Interaction of PDGFRA promoter haplotypes and maternal environmental exposures in the risk of spina bifida
Article first published online: 12 FEB 2009
Copyright © 2009 Wiley-Liss, Inc.
Birth Defects Research Part A: Clinical and Molecular Teratology
Volume 85, Issue 7, pages 629–636, July 2009
How to Cite
Toepoel, M., Steegers-Theunissen, R. P. M., Ouborg, N. J., Franke, B., Ladd, A. M. G.-Z., Joosten, P. H. L. J. and van Zoelen, E. J. J. (2009), Interaction of PDGFRA promoter haplotypes and maternal environmental exposures in the risk of spina bifida. Birth Defects Research Part A: Clinical and Molecular Teratology, 85: 629–636. doi: 10.1002/bdra.20574
- Issue published online: 8 JUL 2009
- Article first published online: 12 FEB 2009
- Manuscript Revised: 8 JAN 2009
- Manuscript Accepted: 8 JAN 2009
- Manuscript Received: 14 NOV 2008
- Prinses Beatrix Foundation (the Netherlands)
- spina bifida;
- multifactorial disease;
BACKGROUND: Neural tube defects are multifactorial malformations involving both environmental exposures, such as maternal nutrition, and genetic factors. Aberrant expression of the platelet-derived growth factor alpha-receptor (PDGFRA) gene has been implicated in neural-tube-defect etiology in both mice and humans. METHODS: We investigated possible interactions between the PDGFRA promoter haplotype of mother and child, as well as maternal glucose, myo-inositol, and zinc levels, in relation to spina bifida offspring. Distributions were determined of the PDGFRA promoter haplotypes H1 and H2 in a Dutch cohort, consisting of 88 spina bifida children with 56 of their mothers, and 74 control children with 72 of their mothers, as well as maternal plasma glucose, myo-inositol, and red blood cell zinc concentrations.
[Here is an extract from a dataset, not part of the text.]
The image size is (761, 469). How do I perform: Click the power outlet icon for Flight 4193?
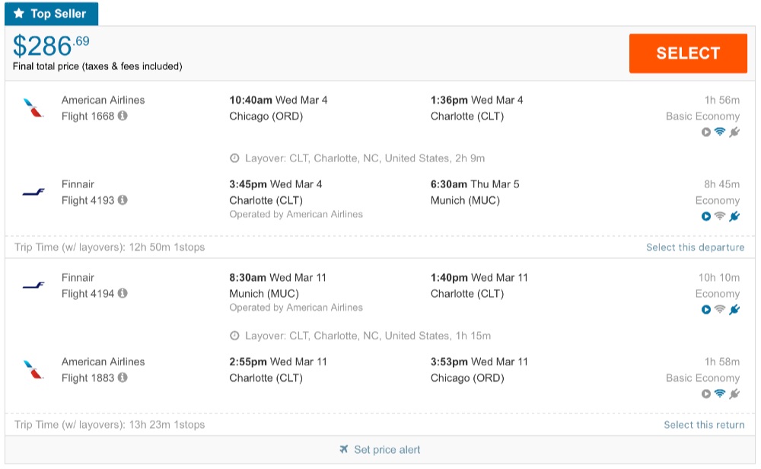coord(734,216)
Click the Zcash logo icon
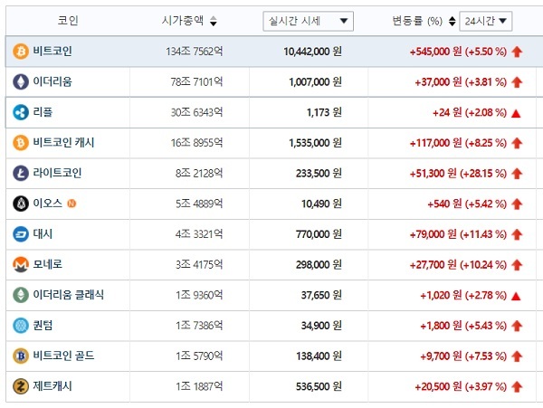 [21, 386]
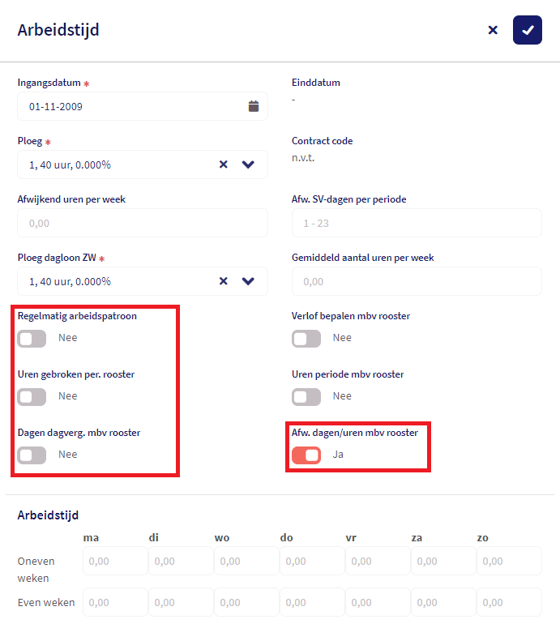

RESULTS: A significantly higher frequency of H1 was observed in children with spina bifida than in controls (30.1 vs. 20.3%; OR = 1.69, 95% CI 1.02–2.83). High maternal body mass index (BMI) and glucose were significant risk factors for both H1 and H2 children, whereas low myo-inositol and zinc were risk factors for H2 but not for H1 children. Stepwise multiple logistic regression analysis showed that high maternal glucose and low myo-inositol are the main risk factors for H2 spina bifida children, whereas for H1 spina bifida children, maternal BMI was the main risk factor. Interestingly, H1 mothers (median 165.5 cm) showed a significantly lower body height than H2 mothers (median 169.1 cm; p = 0.003). CONCLUSIONS: These data suggest that the child's PDGFRA promoter haplotype is differentially sensitive for periconceptional exposure to glucose, myo-inositol, and zinc in the risk of spina bifida. Birth Defects Research (Part A), 2009. © 2009 Wiley-Liss, Inc.